**WRITTEN REQUEST**
Extract the lines from the start of the records up to and including the line containing "tap(226, 430)", and reproduce them word for word.

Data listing
○ ○ ○ ○ ○ ○ ○

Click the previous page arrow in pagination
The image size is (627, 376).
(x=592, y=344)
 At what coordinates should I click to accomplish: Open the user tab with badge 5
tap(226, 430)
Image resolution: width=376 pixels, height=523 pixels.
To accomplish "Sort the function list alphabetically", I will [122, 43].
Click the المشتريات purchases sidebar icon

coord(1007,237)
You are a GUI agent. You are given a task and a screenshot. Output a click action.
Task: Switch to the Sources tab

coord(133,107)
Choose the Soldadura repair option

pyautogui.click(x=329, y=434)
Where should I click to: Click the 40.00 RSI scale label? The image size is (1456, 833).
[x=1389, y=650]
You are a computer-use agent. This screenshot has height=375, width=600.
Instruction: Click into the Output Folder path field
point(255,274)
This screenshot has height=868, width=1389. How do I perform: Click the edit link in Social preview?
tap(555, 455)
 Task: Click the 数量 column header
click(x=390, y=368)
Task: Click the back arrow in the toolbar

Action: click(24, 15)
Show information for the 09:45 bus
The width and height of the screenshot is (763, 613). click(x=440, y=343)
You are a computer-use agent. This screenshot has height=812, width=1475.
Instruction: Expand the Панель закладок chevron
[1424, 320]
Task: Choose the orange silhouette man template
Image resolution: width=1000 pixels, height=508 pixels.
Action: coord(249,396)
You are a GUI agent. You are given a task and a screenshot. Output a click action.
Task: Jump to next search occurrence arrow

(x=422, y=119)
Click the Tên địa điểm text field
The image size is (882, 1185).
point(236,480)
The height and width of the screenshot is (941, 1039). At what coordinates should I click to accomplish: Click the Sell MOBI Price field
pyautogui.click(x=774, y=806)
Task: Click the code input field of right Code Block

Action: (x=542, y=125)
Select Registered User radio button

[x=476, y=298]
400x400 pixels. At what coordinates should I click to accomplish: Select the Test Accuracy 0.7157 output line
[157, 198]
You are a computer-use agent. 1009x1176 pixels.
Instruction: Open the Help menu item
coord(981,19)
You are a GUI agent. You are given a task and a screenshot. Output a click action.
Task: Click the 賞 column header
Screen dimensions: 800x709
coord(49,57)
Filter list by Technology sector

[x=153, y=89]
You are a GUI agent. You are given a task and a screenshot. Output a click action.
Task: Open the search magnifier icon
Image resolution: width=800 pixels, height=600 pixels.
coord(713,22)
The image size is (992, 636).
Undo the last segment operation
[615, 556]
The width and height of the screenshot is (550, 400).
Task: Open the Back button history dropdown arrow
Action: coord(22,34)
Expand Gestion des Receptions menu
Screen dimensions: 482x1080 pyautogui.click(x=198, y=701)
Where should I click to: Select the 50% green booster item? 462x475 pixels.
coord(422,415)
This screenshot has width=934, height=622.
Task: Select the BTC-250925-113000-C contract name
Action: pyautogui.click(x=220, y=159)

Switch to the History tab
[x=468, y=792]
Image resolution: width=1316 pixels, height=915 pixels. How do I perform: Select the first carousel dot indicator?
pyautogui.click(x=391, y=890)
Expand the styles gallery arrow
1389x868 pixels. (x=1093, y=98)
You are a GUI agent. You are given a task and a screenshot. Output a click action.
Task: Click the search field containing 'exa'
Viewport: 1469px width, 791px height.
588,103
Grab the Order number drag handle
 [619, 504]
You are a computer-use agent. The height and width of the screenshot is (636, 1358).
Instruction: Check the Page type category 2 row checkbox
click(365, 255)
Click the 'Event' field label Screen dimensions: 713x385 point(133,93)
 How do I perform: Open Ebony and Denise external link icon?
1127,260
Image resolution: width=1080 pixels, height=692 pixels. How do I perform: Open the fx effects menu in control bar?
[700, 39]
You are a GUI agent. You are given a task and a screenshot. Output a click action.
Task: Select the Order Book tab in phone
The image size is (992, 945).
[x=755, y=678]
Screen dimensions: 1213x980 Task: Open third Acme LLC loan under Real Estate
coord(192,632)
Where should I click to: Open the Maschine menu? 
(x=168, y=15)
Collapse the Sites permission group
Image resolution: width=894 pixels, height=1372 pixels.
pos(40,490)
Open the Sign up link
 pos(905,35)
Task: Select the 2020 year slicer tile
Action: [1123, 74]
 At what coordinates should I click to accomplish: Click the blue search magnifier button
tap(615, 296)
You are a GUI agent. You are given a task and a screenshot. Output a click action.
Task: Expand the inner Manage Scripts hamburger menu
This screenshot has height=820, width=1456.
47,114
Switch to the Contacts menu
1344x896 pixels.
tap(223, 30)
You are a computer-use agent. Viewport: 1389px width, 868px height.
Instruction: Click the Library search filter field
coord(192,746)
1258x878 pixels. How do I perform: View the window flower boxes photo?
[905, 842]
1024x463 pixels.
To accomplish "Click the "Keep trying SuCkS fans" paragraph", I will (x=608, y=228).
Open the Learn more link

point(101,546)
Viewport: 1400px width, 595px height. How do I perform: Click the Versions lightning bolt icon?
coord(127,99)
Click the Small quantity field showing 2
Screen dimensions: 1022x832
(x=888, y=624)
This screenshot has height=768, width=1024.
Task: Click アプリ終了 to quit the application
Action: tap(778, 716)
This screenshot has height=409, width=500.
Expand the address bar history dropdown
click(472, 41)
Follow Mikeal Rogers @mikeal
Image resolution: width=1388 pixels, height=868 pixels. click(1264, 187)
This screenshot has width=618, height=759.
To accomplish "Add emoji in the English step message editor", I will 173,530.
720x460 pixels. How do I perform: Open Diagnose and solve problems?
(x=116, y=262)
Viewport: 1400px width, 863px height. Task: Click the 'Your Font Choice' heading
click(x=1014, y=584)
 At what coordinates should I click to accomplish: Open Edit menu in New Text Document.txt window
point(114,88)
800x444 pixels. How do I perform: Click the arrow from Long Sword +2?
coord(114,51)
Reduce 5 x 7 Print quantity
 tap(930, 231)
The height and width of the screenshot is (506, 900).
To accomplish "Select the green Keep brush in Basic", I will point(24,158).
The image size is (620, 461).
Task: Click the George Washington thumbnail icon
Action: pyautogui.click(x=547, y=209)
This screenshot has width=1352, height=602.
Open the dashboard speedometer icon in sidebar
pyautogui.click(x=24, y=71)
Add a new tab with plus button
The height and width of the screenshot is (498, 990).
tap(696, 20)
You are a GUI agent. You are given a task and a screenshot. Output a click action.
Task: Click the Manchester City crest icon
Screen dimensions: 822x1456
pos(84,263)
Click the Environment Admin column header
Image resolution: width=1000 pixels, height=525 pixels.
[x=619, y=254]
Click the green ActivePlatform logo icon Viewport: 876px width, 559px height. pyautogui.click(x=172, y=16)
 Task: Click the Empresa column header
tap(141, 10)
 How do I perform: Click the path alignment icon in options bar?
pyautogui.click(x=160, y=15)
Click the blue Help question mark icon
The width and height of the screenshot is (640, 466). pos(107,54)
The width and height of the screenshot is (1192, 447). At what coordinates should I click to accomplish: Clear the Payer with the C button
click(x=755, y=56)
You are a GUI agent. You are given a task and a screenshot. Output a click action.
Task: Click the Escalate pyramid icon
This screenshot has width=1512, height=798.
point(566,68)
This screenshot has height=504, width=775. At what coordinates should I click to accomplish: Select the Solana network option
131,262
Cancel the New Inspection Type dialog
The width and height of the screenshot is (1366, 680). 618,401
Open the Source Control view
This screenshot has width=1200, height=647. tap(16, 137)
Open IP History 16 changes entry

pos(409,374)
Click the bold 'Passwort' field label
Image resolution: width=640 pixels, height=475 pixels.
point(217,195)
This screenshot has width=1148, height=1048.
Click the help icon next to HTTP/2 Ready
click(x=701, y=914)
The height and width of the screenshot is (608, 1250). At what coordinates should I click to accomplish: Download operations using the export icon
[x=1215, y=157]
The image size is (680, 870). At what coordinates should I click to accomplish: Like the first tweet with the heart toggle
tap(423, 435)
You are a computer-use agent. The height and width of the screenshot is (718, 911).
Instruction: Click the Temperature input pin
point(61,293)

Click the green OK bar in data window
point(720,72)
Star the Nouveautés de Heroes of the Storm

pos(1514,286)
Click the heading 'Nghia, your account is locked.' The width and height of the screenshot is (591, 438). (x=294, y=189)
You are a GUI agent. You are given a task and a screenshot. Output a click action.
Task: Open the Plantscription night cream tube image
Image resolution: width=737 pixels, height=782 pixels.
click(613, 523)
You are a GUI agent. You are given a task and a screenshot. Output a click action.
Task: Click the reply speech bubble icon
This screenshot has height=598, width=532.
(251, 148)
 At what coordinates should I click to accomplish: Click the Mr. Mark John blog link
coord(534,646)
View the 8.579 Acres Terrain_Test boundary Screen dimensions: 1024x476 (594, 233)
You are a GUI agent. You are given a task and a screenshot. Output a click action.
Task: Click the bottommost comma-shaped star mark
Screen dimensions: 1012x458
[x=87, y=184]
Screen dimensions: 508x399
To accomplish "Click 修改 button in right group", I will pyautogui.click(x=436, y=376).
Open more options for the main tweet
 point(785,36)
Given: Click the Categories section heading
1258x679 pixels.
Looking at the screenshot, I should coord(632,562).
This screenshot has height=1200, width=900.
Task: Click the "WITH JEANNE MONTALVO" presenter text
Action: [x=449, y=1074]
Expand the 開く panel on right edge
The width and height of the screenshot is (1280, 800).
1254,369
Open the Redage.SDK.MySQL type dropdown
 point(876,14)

○ ○ ○ ○ ○ ○ ○

**TASK ANSWER**
Click the previous page arrow in pagination
The image size is (627, 376).
(x=592, y=344)
 At what coordinates should I click to accomplish: Open the user tab with badge 5
tap(226, 430)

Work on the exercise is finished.